++++ Dataset excerpts

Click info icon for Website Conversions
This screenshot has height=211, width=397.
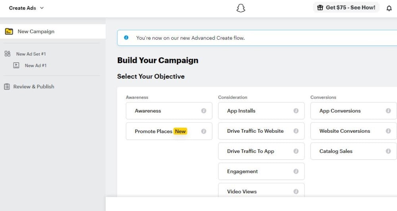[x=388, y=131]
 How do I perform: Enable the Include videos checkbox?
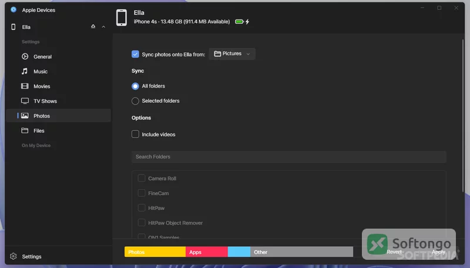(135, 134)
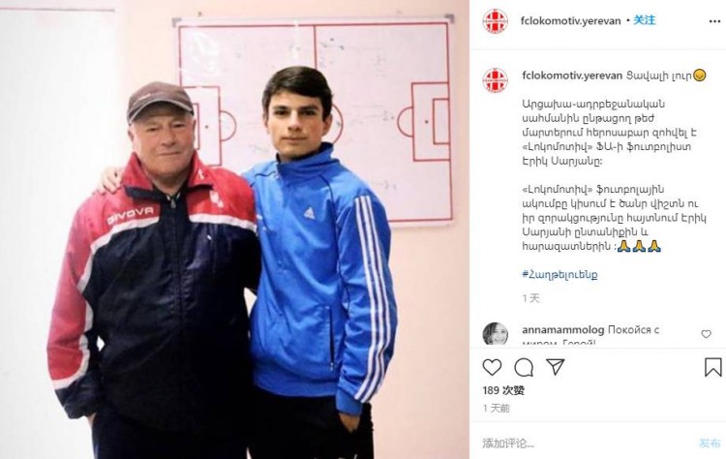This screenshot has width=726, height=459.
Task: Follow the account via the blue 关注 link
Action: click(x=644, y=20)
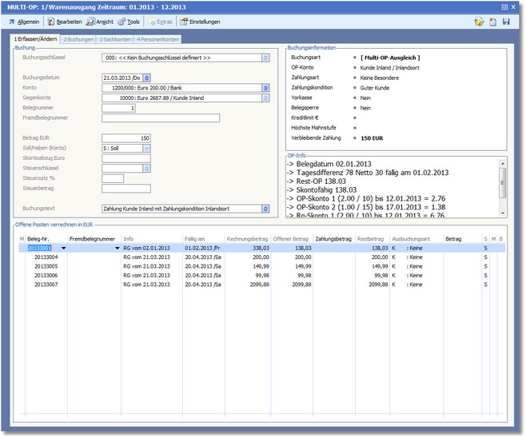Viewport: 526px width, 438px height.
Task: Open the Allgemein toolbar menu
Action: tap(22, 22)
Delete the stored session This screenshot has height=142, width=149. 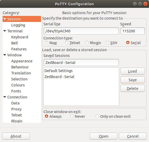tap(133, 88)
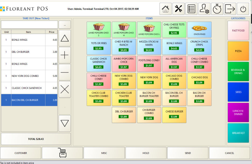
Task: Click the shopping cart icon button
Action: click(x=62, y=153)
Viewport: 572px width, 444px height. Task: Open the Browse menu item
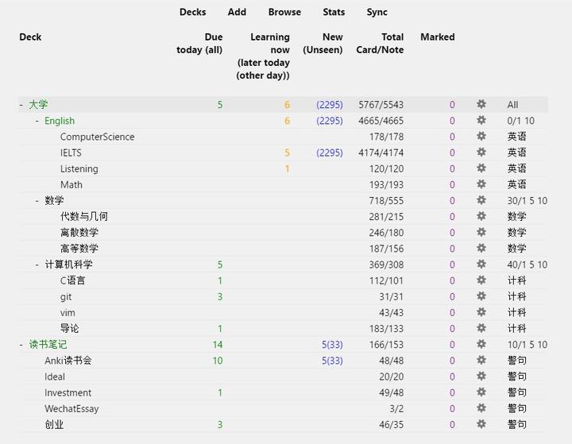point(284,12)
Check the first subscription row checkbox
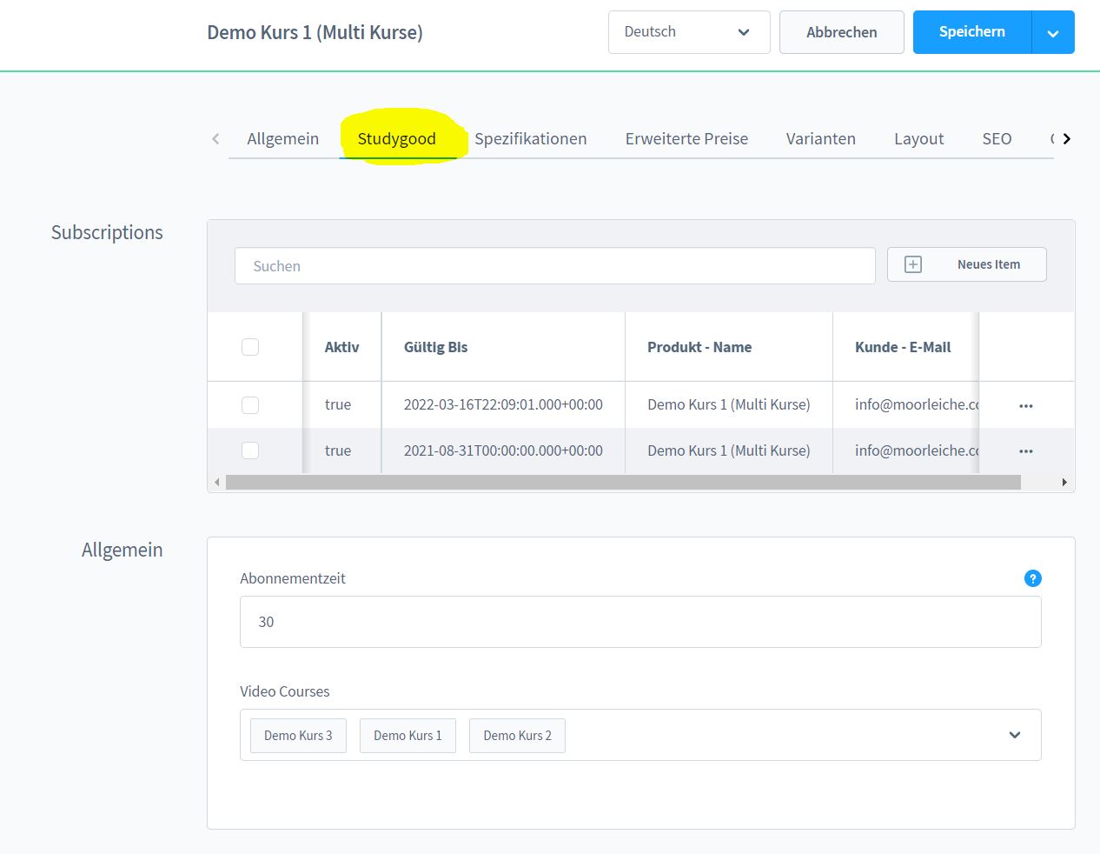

++++++++

§ Exercise aim:
Return exactly the lines from the one with "Viewport: 572px width, 444px" through the last line of the entries above, both ends included. No pictures may appear in the copy.

§ Written response:
Viewport: 572px width, 444px height. Task: Open the Browse menu item
point(284,12)
Check the first subscription row checkbox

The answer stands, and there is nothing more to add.